# Task goal
Retype every record exactly as it appears.

[[ Data open ]]

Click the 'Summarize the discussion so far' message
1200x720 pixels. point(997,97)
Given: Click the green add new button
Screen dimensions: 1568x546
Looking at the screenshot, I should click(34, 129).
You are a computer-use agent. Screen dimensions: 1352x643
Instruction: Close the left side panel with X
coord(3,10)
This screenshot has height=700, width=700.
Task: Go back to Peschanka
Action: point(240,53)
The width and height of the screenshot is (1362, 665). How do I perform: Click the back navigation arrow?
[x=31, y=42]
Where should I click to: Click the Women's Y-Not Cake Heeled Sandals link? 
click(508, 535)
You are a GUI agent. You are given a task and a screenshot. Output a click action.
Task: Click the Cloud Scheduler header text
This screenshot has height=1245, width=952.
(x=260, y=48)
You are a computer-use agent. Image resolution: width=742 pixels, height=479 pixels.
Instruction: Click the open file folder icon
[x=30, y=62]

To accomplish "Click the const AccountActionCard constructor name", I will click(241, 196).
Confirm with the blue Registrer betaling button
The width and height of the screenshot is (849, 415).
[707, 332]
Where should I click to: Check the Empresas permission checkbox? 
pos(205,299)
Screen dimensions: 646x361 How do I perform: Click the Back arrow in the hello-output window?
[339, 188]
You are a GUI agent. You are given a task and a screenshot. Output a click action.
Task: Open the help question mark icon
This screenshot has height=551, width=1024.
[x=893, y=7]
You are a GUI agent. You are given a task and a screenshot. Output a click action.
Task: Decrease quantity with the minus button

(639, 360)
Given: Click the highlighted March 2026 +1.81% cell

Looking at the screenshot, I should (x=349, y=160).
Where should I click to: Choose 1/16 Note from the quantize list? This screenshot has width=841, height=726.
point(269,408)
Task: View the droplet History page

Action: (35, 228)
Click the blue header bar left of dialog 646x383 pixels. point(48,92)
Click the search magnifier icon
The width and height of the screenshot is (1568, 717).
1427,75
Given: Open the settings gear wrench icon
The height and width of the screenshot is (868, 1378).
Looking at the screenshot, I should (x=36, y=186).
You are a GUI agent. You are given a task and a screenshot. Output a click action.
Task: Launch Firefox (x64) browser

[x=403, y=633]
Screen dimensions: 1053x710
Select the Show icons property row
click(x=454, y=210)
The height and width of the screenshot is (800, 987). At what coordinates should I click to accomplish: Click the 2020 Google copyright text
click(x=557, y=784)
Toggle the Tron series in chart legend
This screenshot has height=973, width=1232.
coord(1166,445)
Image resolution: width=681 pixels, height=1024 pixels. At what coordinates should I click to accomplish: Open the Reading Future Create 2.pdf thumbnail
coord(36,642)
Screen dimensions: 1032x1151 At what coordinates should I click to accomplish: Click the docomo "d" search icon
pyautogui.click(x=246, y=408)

[[ Data closed ]]

# Written response
Click the 'Summarize the discussion so far' message
1200x720 pixels. point(997,97)
Given: Click the green add new button
Screen dimensions: 1568x546
Looking at the screenshot, I should click(34, 129).
You are a computer-use agent. Screen dimensions: 1352x643
Instruction: Close the left side panel with X
coord(3,10)
This screenshot has height=700, width=700.
Task: Go back to Peschanka
Action: point(240,53)
The width and height of the screenshot is (1362, 665). How do I perform: Click the back navigation arrow?
[x=31, y=42]
Where should I click to: Click the Women's Y-Not Cake Heeled Sandals link? 
click(508, 535)
You are a GUI agent. You are given a task and a screenshot. Output a click action.
Task: Click the Cloud Scheduler header text
This screenshot has height=1245, width=952.
(x=260, y=48)
You are a computer-use agent. Image resolution: width=742 pixels, height=479 pixels.
Instruction: Click the open file folder icon
[x=30, y=62]

To accomplish "Click the const AccountActionCard constructor name", I will click(241, 196).
Confirm with the blue Registrer betaling button
The width and height of the screenshot is (849, 415).
[707, 332]
Where should I click to: Check the Empresas permission checkbox? 
pos(205,299)
Screen dimensions: 646x361 How do I perform: Click the Back arrow in the hello-output window?
[339, 188]
You are a GUI agent. You are given a task and a screenshot. Output a click action.
Task: Open the help question mark icon
This screenshot has height=551, width=1024.
[x=893, y=7]
You are a GUI agent. You are given a task and a screenshot. Output a click action.
Task: Decrease quantity with the minus button

(639, 360)
Given: Click the highlighted March 2026 +1.81% cell

Looking at the screenshot, I should (x=349, y=160).
Where should I click to: Choose 1/16 Note from the quantize list? This screenshot has width=841, height=726.
point(269,408)
Task: View the droplet History page

Action: (35, 228)
Click the blue header bar left of dialog 646x383 pixels. point(48,92)
Click the search magnifier icon
The width and height of the screenshot is (1568, 717).
1427,75
Given: Open the settings gear wrench icon
The height and width of the screenshot is (868, 1378).
Looking at the screenshot, I should (x=36, y=186).
You are a GUI agent. You are given a task and a screenshot. Output a click action.
Task: Launch Firefox (x64) browser

[x=403, y=633]
Screen dimensions: 1053x710
Select the Show icons property row
click(x=454, y=210)
The height and width of the screenshot is (800, 987). At what coordinates should I click to accomplish: Click the 2020 Google copyright text
click(x=557, y=784)
Toggle the Tron series in chart legend
This screenshot has height=973, width=1232.
coord(1166,445)
Image resolution: width=681 pixels, height=1024 pixels. At what coordinates should I click to accomplish: Open the Reading Future Create 2.pdf thumbnail
coord(36,642)
Screen dimensions: 1032x1151 At what coordinates should I click to accomplish: Click the docomo "d" search icon
pyautogui.click(x=246, y=408)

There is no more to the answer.